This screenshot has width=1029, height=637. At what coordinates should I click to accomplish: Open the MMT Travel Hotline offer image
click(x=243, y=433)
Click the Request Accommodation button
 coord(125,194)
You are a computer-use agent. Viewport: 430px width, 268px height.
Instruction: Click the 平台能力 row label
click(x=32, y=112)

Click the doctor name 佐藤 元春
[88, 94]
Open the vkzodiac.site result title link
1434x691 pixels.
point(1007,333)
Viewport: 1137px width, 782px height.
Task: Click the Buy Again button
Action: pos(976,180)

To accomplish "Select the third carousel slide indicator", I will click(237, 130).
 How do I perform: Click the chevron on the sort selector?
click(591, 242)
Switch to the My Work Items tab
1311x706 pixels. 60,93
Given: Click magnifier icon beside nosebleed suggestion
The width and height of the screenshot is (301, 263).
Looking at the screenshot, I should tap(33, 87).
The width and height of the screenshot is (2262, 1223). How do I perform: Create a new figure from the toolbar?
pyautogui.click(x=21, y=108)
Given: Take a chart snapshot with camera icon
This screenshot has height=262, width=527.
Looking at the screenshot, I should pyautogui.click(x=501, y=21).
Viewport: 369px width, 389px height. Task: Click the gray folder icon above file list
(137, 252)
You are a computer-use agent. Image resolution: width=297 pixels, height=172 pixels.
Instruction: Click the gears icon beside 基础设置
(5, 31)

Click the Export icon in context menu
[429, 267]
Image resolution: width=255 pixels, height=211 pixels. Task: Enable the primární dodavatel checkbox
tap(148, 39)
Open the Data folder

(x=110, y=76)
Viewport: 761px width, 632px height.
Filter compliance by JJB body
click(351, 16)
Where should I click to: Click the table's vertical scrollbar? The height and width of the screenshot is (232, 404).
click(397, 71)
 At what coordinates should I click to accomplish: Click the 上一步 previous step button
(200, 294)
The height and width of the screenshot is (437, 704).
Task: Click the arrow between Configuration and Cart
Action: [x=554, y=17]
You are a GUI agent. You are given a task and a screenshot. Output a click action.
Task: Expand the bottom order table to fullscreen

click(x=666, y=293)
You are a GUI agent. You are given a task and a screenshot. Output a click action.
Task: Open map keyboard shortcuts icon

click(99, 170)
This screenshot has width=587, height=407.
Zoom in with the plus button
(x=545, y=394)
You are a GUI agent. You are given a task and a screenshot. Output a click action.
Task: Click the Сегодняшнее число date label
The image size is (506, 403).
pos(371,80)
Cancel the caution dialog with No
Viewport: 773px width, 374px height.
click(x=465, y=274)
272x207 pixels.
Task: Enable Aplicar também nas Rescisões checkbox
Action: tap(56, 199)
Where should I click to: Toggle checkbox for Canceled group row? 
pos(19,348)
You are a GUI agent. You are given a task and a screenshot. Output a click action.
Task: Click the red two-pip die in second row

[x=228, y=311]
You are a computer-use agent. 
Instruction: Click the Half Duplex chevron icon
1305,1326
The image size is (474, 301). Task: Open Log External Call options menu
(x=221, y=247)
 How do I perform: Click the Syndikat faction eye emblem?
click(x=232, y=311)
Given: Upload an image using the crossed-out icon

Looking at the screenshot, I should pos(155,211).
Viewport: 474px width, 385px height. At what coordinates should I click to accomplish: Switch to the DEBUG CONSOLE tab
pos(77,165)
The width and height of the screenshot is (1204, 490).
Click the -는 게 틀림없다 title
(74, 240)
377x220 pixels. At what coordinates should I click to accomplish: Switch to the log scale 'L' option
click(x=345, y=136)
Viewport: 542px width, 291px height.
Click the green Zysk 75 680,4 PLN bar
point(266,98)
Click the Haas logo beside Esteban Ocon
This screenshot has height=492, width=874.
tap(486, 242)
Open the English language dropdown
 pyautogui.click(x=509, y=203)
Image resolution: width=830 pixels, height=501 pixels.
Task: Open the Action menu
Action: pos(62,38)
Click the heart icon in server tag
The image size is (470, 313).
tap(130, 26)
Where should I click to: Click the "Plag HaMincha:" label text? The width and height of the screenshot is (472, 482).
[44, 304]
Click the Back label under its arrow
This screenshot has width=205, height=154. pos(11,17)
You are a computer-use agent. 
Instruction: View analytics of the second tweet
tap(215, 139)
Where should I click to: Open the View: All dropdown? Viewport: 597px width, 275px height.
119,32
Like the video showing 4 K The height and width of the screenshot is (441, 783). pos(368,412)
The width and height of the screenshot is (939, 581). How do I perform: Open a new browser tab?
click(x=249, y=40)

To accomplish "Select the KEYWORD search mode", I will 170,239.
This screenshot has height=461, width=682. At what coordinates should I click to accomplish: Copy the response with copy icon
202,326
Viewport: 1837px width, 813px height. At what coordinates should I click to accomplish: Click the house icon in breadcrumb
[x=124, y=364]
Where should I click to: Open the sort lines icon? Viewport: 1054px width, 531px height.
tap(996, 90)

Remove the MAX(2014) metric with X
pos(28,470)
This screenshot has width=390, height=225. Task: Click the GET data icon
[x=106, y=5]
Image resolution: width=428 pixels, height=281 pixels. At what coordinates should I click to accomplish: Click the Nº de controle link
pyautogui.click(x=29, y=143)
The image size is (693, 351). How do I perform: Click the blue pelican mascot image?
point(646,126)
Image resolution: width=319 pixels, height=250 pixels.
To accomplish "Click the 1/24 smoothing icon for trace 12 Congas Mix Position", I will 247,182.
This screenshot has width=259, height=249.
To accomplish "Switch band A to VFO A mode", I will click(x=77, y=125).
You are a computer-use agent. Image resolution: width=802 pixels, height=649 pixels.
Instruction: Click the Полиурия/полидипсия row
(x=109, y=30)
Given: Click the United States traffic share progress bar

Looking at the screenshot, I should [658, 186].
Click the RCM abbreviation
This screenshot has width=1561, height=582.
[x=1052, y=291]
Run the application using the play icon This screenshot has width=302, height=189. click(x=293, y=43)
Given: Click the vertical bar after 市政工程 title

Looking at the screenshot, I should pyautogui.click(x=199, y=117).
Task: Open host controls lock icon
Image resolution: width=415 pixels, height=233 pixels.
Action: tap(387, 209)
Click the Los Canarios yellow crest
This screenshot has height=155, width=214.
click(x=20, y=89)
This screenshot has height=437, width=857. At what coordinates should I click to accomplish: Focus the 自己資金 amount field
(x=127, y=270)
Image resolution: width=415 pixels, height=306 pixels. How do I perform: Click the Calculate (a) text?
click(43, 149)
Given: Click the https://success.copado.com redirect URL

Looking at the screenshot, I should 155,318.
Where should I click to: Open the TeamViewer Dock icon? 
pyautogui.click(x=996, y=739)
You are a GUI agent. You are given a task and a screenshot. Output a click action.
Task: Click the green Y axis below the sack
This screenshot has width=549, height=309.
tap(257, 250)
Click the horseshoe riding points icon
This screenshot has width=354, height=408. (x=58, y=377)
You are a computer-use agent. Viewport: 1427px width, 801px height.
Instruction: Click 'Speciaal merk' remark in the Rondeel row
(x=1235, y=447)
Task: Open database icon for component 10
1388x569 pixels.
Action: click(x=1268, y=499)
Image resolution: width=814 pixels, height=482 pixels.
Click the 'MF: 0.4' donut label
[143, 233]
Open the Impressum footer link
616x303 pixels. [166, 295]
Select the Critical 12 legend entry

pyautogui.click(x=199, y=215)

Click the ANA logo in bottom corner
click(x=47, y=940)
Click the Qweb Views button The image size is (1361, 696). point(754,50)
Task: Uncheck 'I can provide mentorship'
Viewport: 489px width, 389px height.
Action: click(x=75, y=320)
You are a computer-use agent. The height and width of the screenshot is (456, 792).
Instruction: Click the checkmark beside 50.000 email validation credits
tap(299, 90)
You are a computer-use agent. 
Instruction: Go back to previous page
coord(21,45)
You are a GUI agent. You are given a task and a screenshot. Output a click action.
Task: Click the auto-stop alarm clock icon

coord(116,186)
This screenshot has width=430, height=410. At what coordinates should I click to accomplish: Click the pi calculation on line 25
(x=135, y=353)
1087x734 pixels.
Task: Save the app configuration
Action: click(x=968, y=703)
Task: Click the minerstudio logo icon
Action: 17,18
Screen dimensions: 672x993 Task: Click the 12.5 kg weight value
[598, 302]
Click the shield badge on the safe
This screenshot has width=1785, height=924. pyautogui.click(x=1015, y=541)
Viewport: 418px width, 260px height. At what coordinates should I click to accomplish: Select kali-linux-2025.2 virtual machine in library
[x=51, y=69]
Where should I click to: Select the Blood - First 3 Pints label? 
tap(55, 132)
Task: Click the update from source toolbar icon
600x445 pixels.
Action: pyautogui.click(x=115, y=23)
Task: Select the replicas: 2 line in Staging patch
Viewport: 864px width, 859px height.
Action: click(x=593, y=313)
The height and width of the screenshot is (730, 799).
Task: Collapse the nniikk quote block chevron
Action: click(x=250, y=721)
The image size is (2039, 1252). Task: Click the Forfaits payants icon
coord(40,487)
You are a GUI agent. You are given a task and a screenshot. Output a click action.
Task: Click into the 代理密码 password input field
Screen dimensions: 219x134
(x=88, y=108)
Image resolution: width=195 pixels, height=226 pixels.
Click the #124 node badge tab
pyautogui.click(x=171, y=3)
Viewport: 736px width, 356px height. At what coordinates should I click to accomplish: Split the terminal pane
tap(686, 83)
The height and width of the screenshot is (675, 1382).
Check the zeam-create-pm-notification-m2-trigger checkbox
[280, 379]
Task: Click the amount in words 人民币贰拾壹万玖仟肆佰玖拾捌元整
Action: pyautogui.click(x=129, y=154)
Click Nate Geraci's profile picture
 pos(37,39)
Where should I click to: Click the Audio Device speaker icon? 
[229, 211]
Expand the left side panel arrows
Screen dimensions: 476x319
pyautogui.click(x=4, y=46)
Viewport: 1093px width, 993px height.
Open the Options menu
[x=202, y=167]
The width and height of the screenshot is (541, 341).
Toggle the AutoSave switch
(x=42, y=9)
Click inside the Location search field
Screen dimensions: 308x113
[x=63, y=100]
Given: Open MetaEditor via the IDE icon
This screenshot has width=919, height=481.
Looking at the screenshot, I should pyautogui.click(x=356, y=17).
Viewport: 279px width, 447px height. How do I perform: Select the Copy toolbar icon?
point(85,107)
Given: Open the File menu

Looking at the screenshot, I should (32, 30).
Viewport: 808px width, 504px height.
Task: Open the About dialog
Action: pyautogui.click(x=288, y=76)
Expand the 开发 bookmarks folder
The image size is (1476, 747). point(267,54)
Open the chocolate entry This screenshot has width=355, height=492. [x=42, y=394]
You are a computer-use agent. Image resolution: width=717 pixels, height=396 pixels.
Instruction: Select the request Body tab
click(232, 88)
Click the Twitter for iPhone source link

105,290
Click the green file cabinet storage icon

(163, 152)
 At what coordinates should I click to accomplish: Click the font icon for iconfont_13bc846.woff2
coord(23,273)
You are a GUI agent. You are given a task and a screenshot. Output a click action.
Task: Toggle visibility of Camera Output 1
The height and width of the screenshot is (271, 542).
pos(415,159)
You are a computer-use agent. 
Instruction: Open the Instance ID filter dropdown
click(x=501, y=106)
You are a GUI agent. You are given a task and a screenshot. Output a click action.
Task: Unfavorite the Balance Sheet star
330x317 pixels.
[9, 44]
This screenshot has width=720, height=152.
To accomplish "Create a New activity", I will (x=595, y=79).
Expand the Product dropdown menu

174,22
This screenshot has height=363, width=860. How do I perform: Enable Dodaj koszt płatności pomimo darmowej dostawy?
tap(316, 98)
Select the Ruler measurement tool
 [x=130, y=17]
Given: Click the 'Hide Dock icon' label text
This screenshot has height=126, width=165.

----------

YOUR OBJECTIVE: Could you retype the items character for character, beginning with the first line and stopping after the line that contains "(x=110, y=76)"?

CORRECT ANSWER:
This screenshot has width=1029, height=637. At what coordinates should I click to accomplish: Open the MMT Travel Hotline offer image
click(x=243, y=433)
Click the Request Accommodation button
 coord(125,194)
You are a computer-use agent. Viewport: 430px width, 268px height.
Instruction: Click the 平台能力 row label
click(x=32, y=112)

Click the doctor name 佐藤 元春
[88, 94]
Open the vkzodiac.site result title link
1434x691 pixels.
point(1007,333)
Viewport: 1137px width, 782px height.
Task: Click the Buy Again button
Action: pos(976,180)

To accomplish "Select the third carousel slide indicator", I will click(237, 130).
 How do I perform: Click the chevron on the sort selector?
click(591, 242)
Switch to the My Work Items tab
1311x706 pixels. 60,93
Given: Click magnifier icon beside nosebleed suggestion
The width and height of the screenshot is (301, 263).
Looking at the screenshot, I should tap(33, 87).
The width and height of the screenshot is (2262, 1223). How do I perform: Create a new figure from the toolbar?
pyautogui.click(x=21, y=108)
Given: Take a chart snapshot with camera icon
This screenshot has height=262, width=527.
Looking at the screenshot, I should pyautogui.click(x=501, y=21).
Viewport: 369px width, 389px height. Task: Click the gray folder icon above file list
(137, 252)
You are a computer-use agent. Image resolution: width=297 pixels, height=172 pixels.
Instruction: Click the gears icon beside 基础设置
(5, 31)

Click the Export icon in context menu
[429, 267]
Image resolution: width=255 pixels, height=211 pixels. Task: Enable the primární dodavatel checkbox
tap(148, 39)
Open the Data folder

(x=110, y=76)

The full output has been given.